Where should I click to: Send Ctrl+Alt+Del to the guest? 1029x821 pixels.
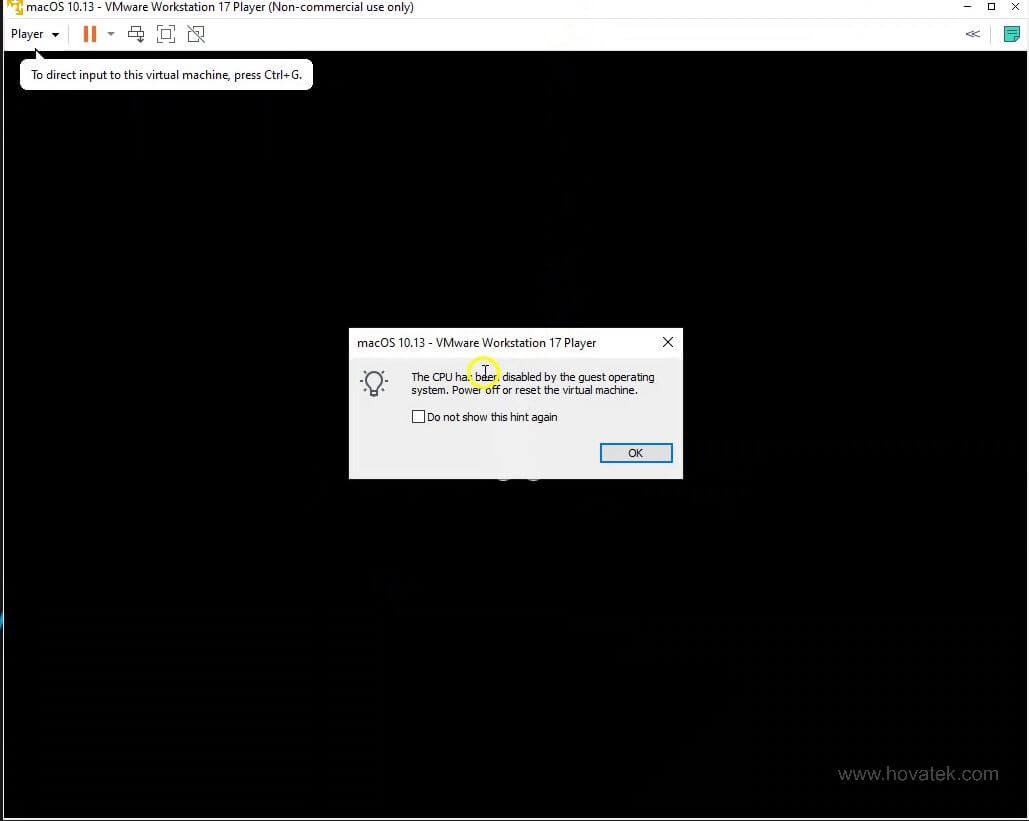coord(136,33)
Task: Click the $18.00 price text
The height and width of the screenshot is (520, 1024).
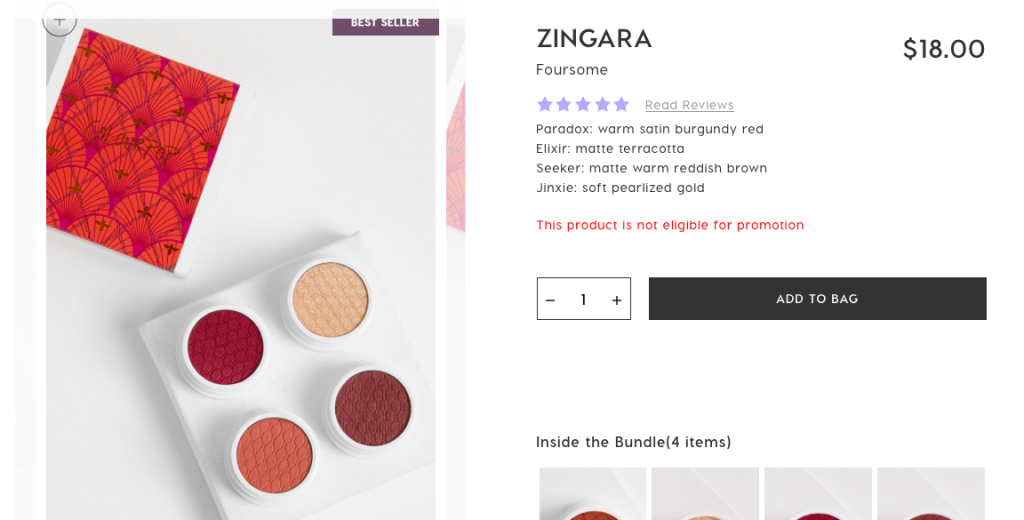Action: 943,49
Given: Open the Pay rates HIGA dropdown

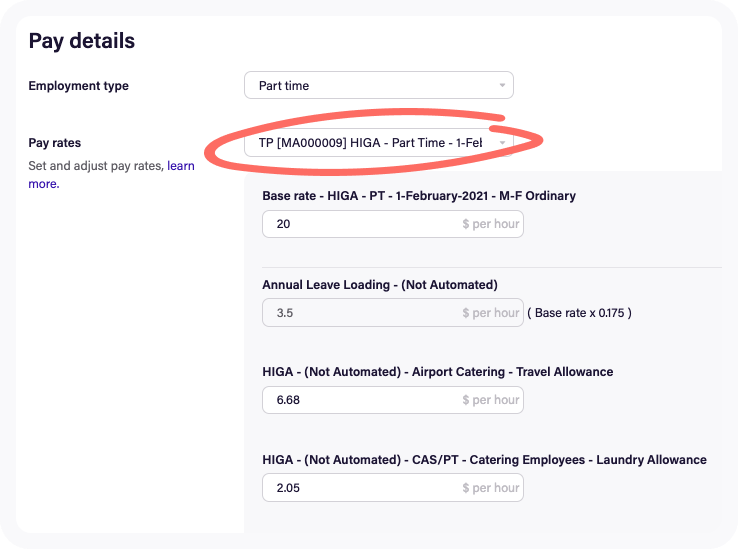Looking at the screenshot, I should pos(370,143).

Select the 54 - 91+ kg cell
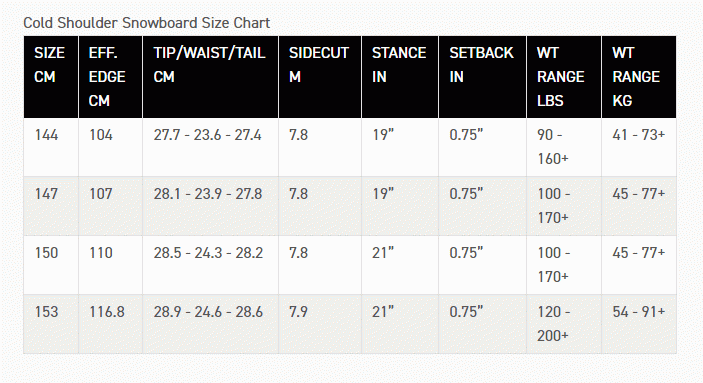(639, 324)
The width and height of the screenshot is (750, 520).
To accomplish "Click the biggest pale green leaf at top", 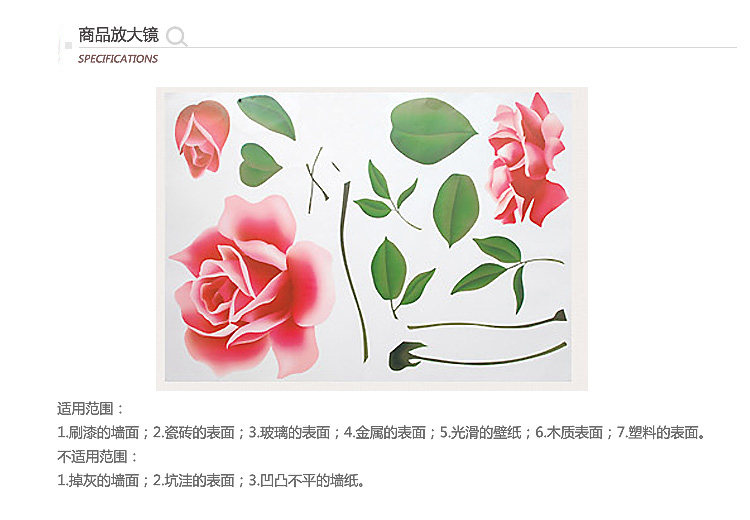I will tap(432, 131).
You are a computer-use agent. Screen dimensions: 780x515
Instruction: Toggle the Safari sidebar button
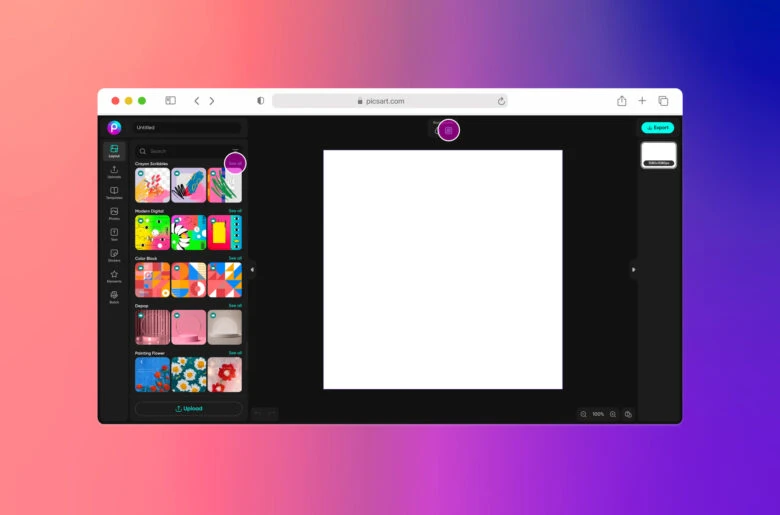click(x=170, y=101)
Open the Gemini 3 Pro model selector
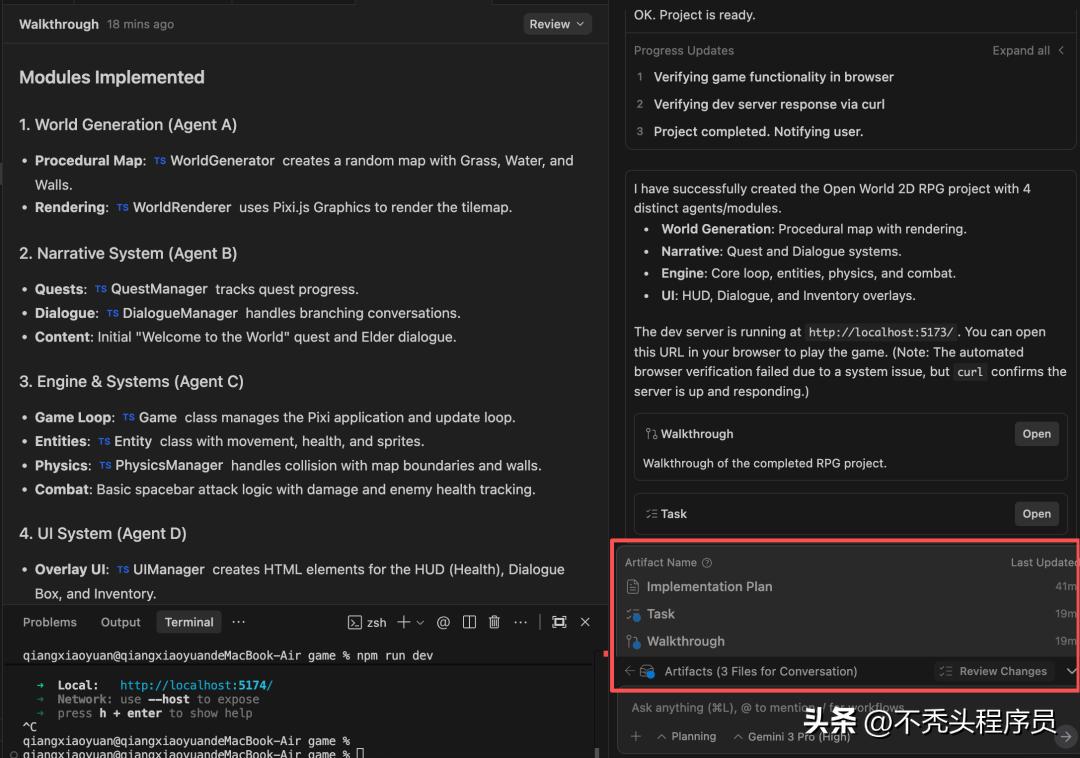This screenshot has height=758, width=1080. tap(790, 736)
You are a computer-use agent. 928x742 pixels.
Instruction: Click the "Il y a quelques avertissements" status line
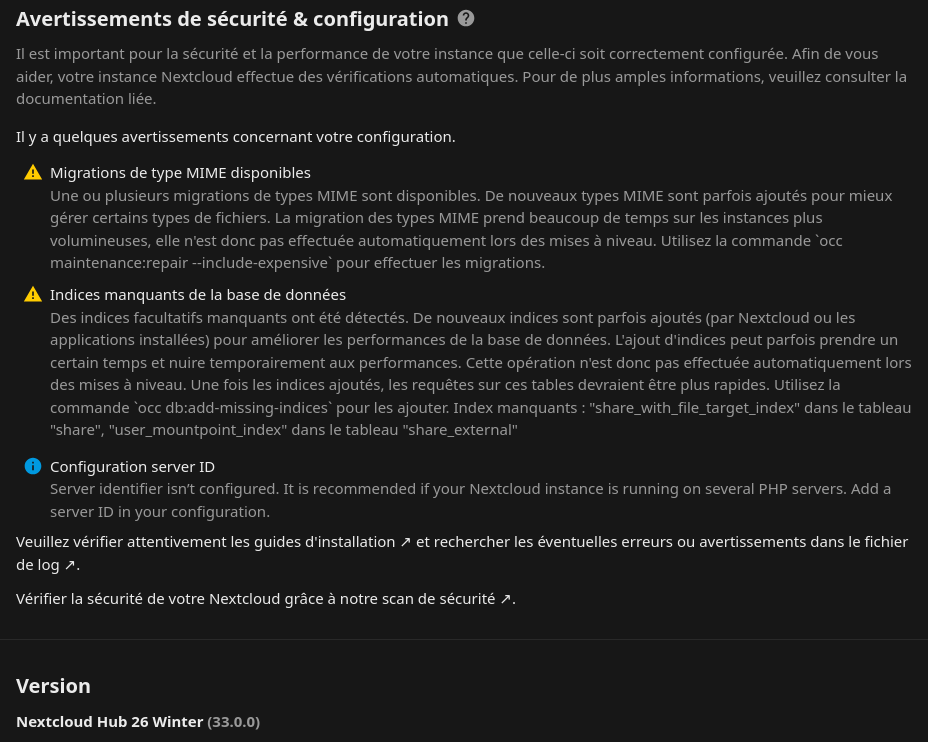235,136
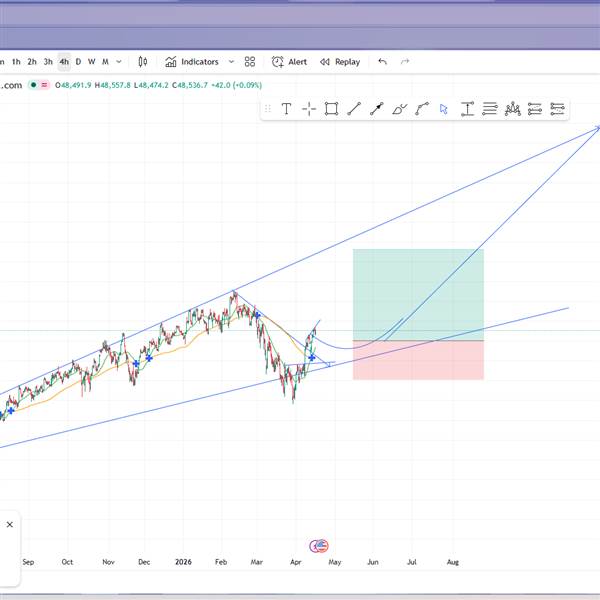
———
WHAT IS EXPECTED = With the pictures left out, transcribe exactly the lines from the line holding "You are a computer-use agent. 928x742 pixels." through the closing line of the entries.

TASK RESULT =
You are a computer-use agent. 928x742 pixels.
Instruction: Click the "Il y a quelques avertissements" status line
235,136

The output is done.